Dear Jireh,
I am your future self. I am about to tell you a story, so are you ready?
You are in a peak of your teenager years. You are popular, your friends will call you “Kuya” because you have a caring, compassionate and loving attitude towards yourself. They see a “big brother” in you despite of your age. You are currently working at McDonalds, and you are earning money as such a young age. But, save up. Do not be cocky by treating all your friends. They might call you “Kuya,” but it does not mean that they will not take advantage of you. I know that you are friendly and nice, but it will harm you in the long run with your cockiness. Save those money for your personal car, and for the future. Be wise when it comes to credit card because two years from now, you will start using credit card, and it can harm you in the future.
You have a best friend. Take care of her. Do not be emotional, and just enjoy your teenage years. She cares for you, but she is also young, so she will move away if you continue to push her away. Do not worry, and ask someone older, someone who you can trust, and tell them about your problems. Do not hesitate to seek help. Why? In the long run, asking help will eventually provide a mental solution for you. You will miss prom if you continue your path of emotional downfall. Enjoy basketball for now, enjoy working, but always be wary of your physical and mental health.
------------------------------------------------
Reproduce the letter to Jireh in full, word for word, from its greeting to its last sentence.
------------------------------------------------
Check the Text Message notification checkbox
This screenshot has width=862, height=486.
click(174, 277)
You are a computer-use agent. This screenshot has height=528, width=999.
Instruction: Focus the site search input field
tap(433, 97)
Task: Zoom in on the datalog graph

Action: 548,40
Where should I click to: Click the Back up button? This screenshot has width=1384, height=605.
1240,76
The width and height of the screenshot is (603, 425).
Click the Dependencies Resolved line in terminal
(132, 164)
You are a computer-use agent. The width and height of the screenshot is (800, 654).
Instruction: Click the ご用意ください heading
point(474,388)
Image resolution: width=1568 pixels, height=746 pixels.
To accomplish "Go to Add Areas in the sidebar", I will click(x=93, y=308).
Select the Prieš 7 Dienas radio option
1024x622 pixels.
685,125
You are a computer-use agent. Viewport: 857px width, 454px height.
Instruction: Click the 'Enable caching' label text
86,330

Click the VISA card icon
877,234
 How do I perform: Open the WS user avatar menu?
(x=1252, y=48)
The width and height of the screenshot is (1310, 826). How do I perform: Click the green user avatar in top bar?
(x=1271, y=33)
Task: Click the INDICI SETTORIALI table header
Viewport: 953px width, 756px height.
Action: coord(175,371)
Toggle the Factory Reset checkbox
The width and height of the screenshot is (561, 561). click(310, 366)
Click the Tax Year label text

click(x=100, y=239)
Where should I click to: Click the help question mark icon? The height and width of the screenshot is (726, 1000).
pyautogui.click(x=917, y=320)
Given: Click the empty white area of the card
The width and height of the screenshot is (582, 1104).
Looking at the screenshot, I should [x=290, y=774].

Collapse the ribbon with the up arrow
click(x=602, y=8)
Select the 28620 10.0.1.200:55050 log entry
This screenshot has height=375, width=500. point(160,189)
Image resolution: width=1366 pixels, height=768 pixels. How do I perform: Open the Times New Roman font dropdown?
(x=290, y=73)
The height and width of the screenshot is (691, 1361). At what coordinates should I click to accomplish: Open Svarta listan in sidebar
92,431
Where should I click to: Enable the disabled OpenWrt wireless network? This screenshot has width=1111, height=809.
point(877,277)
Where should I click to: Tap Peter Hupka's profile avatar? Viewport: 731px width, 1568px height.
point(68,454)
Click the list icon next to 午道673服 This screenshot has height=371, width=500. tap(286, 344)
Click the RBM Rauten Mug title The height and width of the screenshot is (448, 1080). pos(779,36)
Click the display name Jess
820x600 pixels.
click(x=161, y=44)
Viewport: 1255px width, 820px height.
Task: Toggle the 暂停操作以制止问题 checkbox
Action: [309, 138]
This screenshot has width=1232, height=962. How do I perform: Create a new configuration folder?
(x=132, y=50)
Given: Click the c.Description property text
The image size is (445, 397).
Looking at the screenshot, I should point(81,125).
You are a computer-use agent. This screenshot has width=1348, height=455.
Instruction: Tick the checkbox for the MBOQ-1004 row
------------------------------------------------
§ Problem solution
Dear Jireh,
I am your future self. I am about to tell you a story, so are you ready?
You are in a peak of your teenager years. You are popular, your friends will call you “Kuya” because you have a caring, compassionate and loving attitude towards yourself. They see a “big brother” in you despite of your age. You are currently working at McDonalds, and you are earning money as such a young age. But, save up. Do not be cocky by treating all your friends. They might call you “Kuya,” but it does not mean that they will not take advantage of you. I know that you are friendly and nice, but it will harm you in the long run with your cockiness. Save those money for your personal car, and for the future. Be wise when it comes to credit card because two years from now, you will start using credit card, and it can harm you in the future.
You have a best friend. Take care of her. Do not be emotional, and just enjoy your teenage years. She cares for you, but she is also young, so she will move away if you continue to push her away. Do not worry, and ask someone older, someone who you can trust, and tell them about your problems. Do not hesitate to seek help. Why? In the long run, asking help will eventually provide a mental solution for you. You will miss prom if you continue your path of emotional downfall. Enjoy basketball for now, enjoy working, but always be wary of your physical and mental health.